Weniger Probleme bereitet ein möglicher harter Brexit dem weltweit viertgrößten Medizintechnikunternehmen Fresenius Medical Care aus Deutschland. Ein Unternehmenssprecher sagte der DW, das Unternehmen vertreibe keine in Großbritannien zertifizierten Produkte.
Was müsste getan werden, um Versorgungsengpässe zu vermeiden?
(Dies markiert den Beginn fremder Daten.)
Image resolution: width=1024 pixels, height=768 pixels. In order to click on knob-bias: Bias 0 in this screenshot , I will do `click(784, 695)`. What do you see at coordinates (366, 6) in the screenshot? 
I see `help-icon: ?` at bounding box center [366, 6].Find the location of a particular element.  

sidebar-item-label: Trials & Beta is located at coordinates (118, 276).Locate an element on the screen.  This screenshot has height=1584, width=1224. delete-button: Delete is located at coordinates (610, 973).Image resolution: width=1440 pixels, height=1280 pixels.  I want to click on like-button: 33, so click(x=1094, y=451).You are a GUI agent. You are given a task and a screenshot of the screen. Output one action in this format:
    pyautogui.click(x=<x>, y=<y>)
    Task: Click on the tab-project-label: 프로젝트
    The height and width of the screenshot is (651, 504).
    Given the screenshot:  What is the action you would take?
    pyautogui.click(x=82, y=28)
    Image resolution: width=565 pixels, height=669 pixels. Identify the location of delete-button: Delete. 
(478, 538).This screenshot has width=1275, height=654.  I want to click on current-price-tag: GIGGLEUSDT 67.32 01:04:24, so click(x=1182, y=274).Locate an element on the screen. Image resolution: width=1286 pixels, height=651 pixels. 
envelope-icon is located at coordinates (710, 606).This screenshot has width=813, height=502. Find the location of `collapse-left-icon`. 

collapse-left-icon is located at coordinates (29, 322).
Spahn fordert die Kommission und die anderen EU-Mitgliedsstaaten in seinem Brief auf, sich auf einen gemeinsamen Krisenplan zu verständigen. So fordert er, die Verfahren für die Übernahme von britischen Zertifizierungen durch Stellen in der EU zu vereinfachen und zu beschleunigen. Und er plädiert für eine Übergangslösung für in Großbritannien zertifizierte Produkte. Bis zu einem Jahr lang sollten Hersteller ihre Produkte demnach auch ohne formelle Bescheinigung in der EU vertreiben dürfen, wenn sie sich zeitgleich um eine neue Zertifizierung in einem anderen EU-Land bemühen.
Könnte es auch bei Medikamenten knapp werden?
Das Bundesinstitut für Arzneimittel und Medizinprodukte (BfArM) rechnet nach eigenen Angaben nicht mit Engpässen bei als versorgungsrelevant eingestuften Medikamenten. Die EU-Zulassungsverfahren bei Arzneimitteln unterscheiden sich zu denen von Medizinprodukten. Bei einem harten Brexit könnte es aber auch im Arzneimittelbereich zu Zertifizierungsproblemen kommen. Die Bundesvereinigung Deutscher Apothekerverbände (ABDA) erklärte auf Anfrage, der Brexit berge die Sorge, dass in Großbritannien zugelassene oder hergestellte Arzneimittel künftig nicht mehr in Deutschland verfügbar sein könnten. Konkrete Erkenntnisse zu möglichen Lieferengpässen lägen derzeit aber nicht vor.
Der Bundesverband der Pharmazeutischen Industrie (BPI) hält Engpässe bei bestimmten Medikamenten ebenfalls für möglich, rechnet aber nicht mit einem Versorgungsnotstand. "Die Industrie hat Maßnahmen getroffen, die negativen Auswirkungen eines harten Brexits auf die Patientenversorgung gering zu halten", erklärte der BPI-Vorsitzende Martin Zentgraf auf Anfrage. Zentrag zufolge hätten sich die pharmazeutischen Unternehmen in den vergangenen zwei Jahren vorbereitet und beispielsweise Vorräte angelegt.